Propos recueillis par Propos recueillis par Josyane Savigneau et traduits par Lazare Bitoun

Publié le 14 février 2013 à 09h04, modifié le 14 février 2013 à 11h26

Temps de Lecture 9 min.

Philip Roth arrête d'écrire : la nouvelle, tombée en octobre 2012, a suscité de nombreux commentaires que l'auteur américain était loin d'envisager. Rencontré quelques mois plus tard à New York, non seulement il s'estimait “heureux” de sa décision, mais il revenait avec lucidité sur son parcours, celui d'un écrivain de son époque.

[Morceaux choisis : la version intégrale de cet entretien est publiée dans le hors-série Philip Roth du 14 février 2013, ou en anglais au bas de cet article]

Si vous aviez eu des enfants, vous leur auriez conseillé de ne pas devenir écrivains.

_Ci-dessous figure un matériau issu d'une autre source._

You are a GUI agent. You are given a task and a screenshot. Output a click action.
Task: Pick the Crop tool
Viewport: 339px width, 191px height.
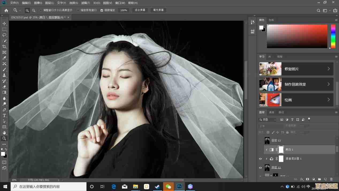click(x=4, y=47)
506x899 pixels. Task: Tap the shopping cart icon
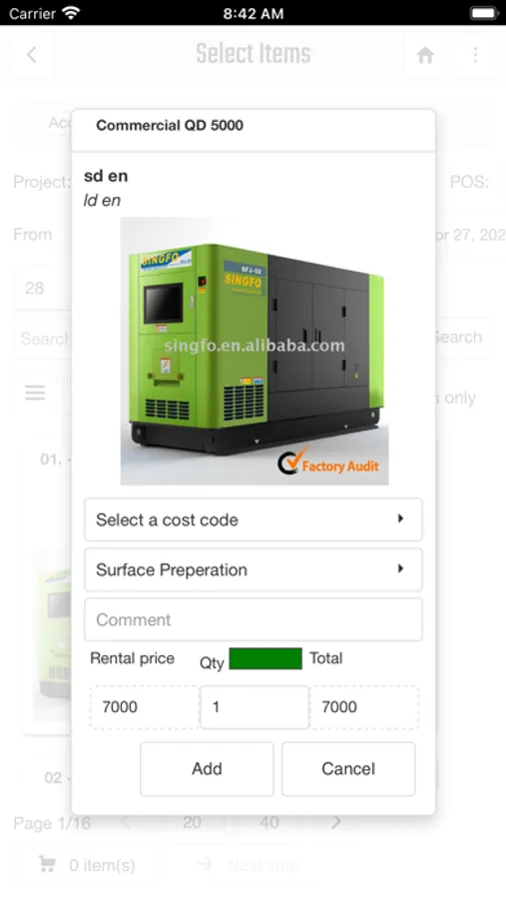(47, 865)
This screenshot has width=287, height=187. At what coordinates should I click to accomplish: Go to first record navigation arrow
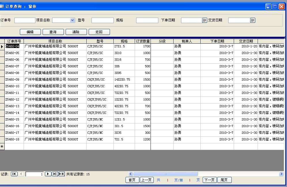coord(14,174)
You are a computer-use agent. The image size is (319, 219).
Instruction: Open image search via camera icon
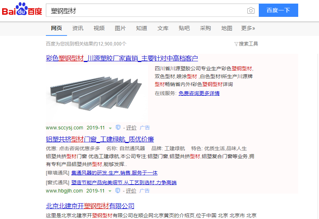[251, 10]
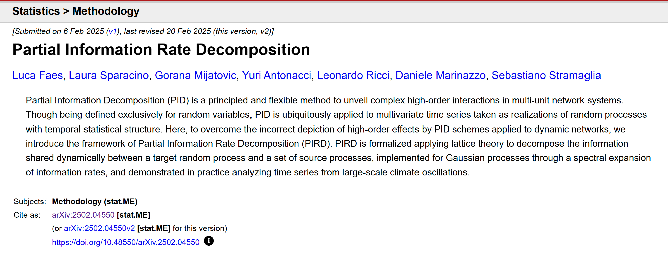
Task: Open author Luca Faes's page
Action: pyautogui.click(x=37, y=75)
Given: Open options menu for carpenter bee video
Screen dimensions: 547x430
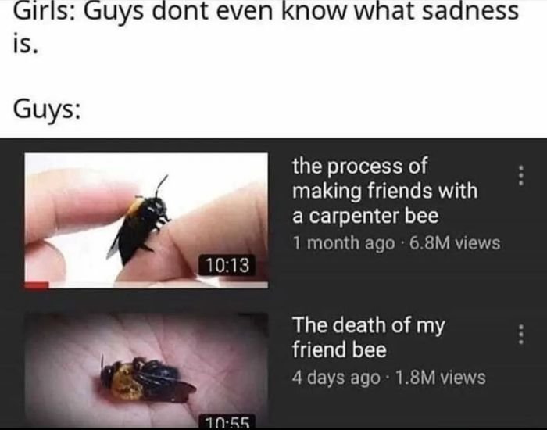Looking at the screenshot, I should [521, 176].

Pourtant vous avez voulu, vous, être écrivain...

Quand on décide "de devenir écrivain", on n'a pas la moindre idée du genre de travail que cela représente. Quand on commence, on écrit spontanément à partir de son expérience assez limitée du monde non écrit et du monde écrit. On est plein d'une exubérance naïve. "Je suis un écrivain !" C'est une joie du même genre que "J'ai quelqu'un dans ma vie !" Mais y travailler jour après jour ou presque pendant cinquante ans – que ce soit à être écrivain ou amant – est une tâche d'une exigence extrême ; c'est loin d'être la plus agréable des activités de l'homme.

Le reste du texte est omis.